• **Input records**
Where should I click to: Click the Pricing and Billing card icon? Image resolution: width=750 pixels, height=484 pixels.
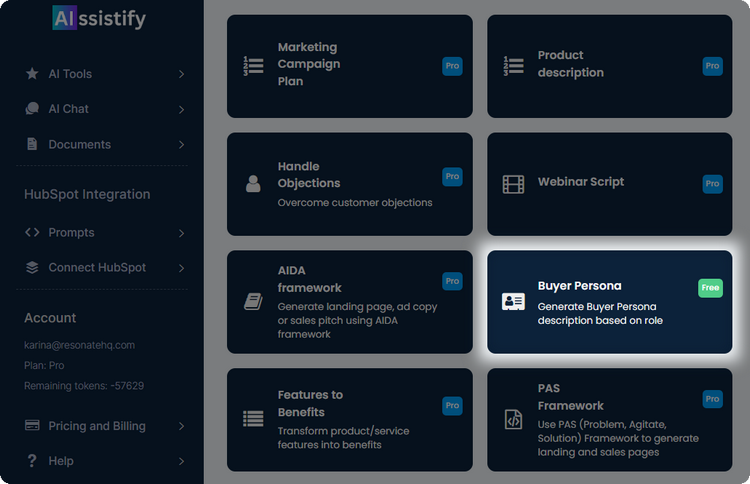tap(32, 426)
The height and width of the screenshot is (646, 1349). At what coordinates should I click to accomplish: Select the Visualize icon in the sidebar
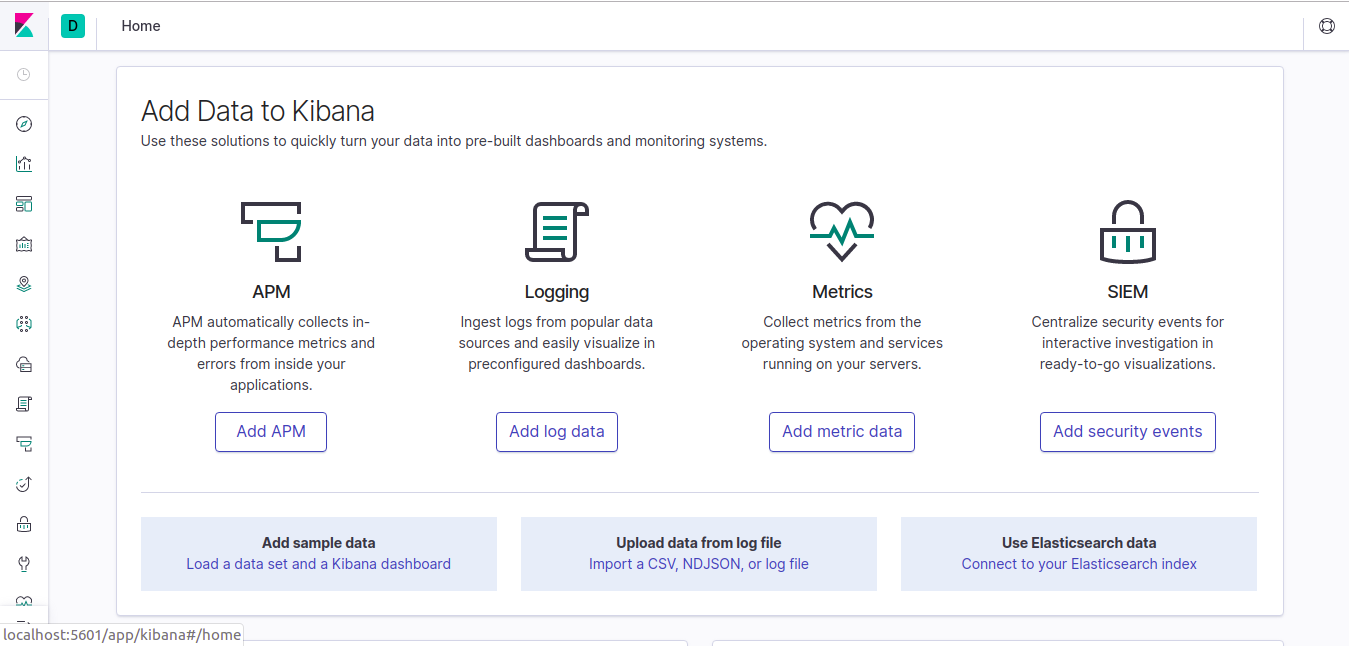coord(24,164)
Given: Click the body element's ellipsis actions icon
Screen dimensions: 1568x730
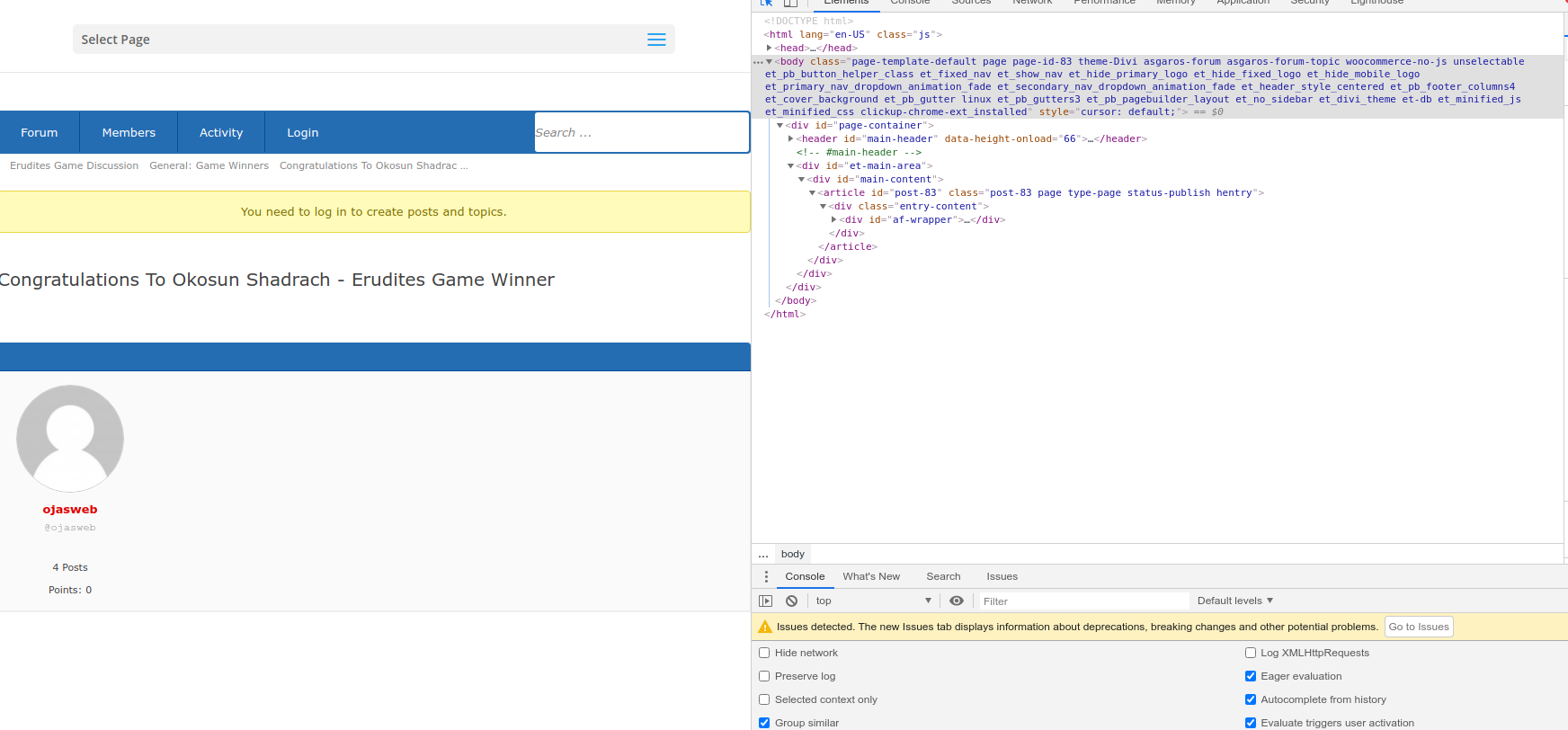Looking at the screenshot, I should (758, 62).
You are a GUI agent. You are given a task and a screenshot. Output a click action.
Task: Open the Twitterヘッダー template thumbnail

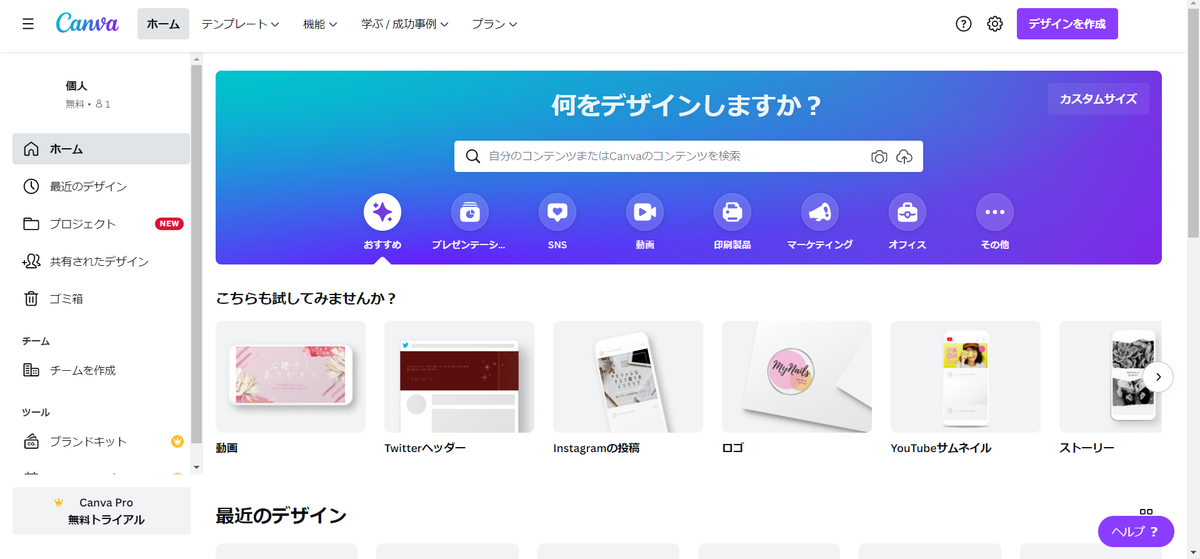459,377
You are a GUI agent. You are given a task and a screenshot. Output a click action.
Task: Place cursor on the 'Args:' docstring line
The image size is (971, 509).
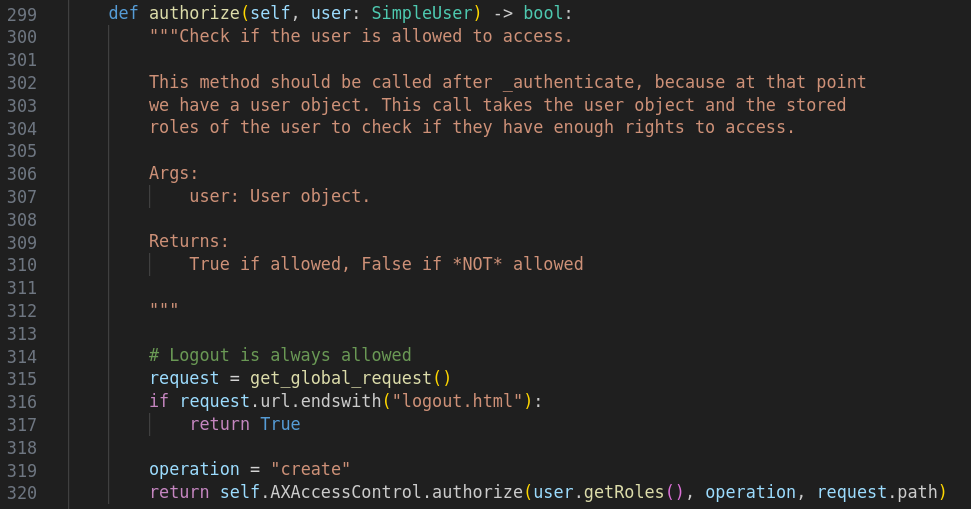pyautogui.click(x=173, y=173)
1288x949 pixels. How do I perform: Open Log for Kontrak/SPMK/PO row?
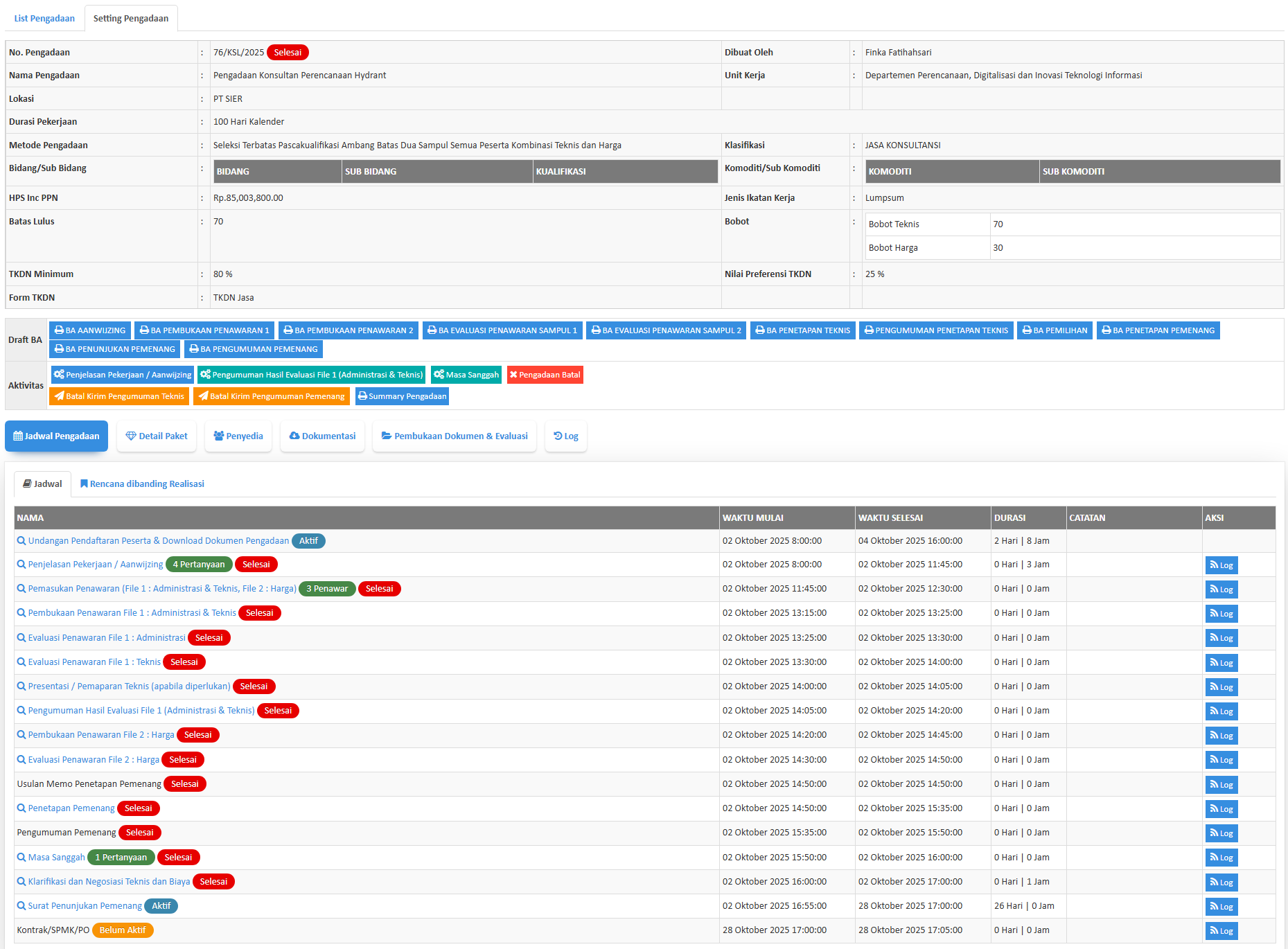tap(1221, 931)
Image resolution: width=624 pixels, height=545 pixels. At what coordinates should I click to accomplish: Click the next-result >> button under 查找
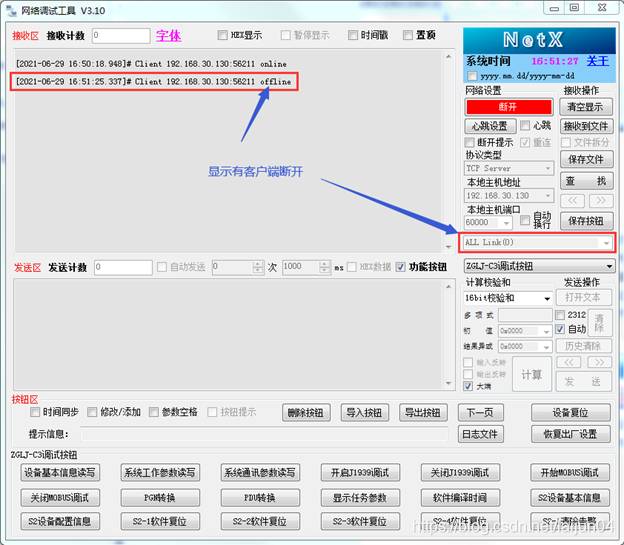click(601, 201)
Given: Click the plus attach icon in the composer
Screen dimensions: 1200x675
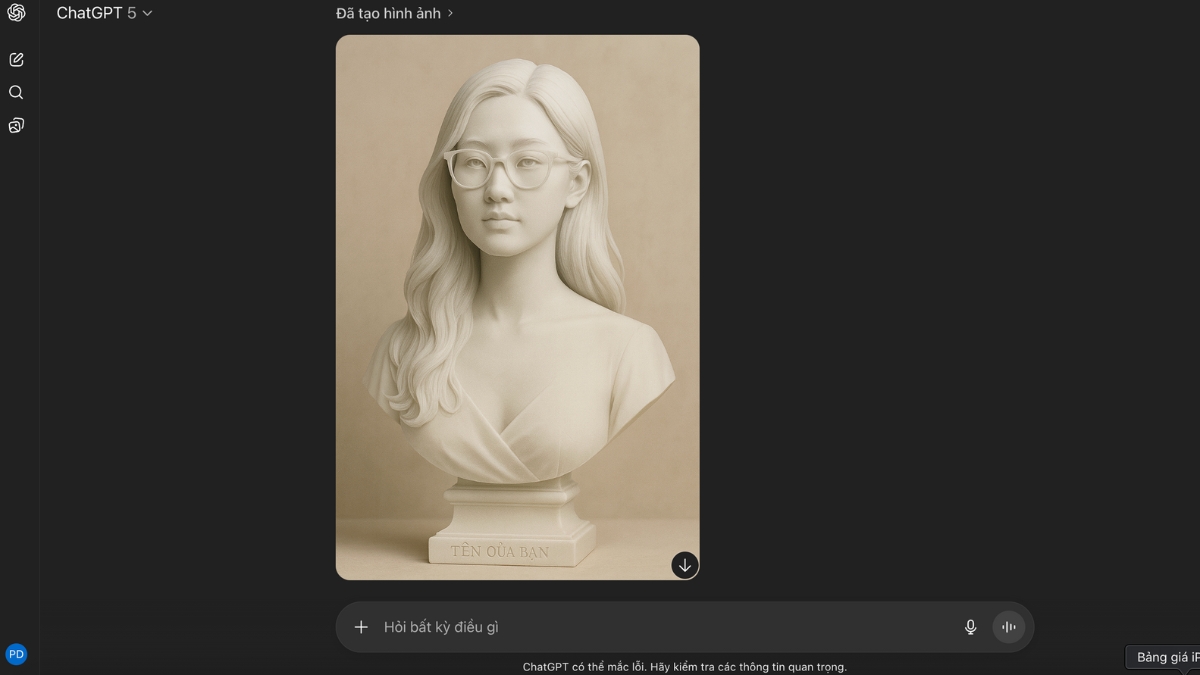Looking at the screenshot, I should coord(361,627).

• **Task requirements**
Write out the entries above word for word. Do not include the pictures.

• **Result of the task**
Where should I click to: Click the Pricing and Billing card icon? Image resolution: width=750 pixels, height=484 pixels.
tap(32, 426)
The height and width of the screenshot is (646, 1349). At what coordinates should I click to accomplish: Select the Visualize icon in the sidebar
coord(24,164)
Given: Click the body element's ellipsis actions icon
Screen dimensions: 1568x730
Looking at the screenshot, I should (758, 62).
You are a GUI agent. You are given a task and a screenshot. Output a click action.
Task: Open the Twitterヘッダー template thumbnail

459,377
You are a GUI agent. You are given a task and a screenshot. Output a click action.
Task: Place cursor on the 'Args:' docstring line
The image size is (971, 509).
pyautogui.click(x=173, y=173)
1288x949 pixels. How do I perform: Open Log for Kontrak/SPMK/PO row?
tap(1221, 931)
Image resolution: width=624 pixels, height=545 pixels. At what coordinates should I click to accomplish: Click the next-result >> button under 查找
click(601, 201)
Given: Click the plus attach icon in the composer
Screen dimensions: 1200x675
Looking at the screenshot, I should coord(361,627).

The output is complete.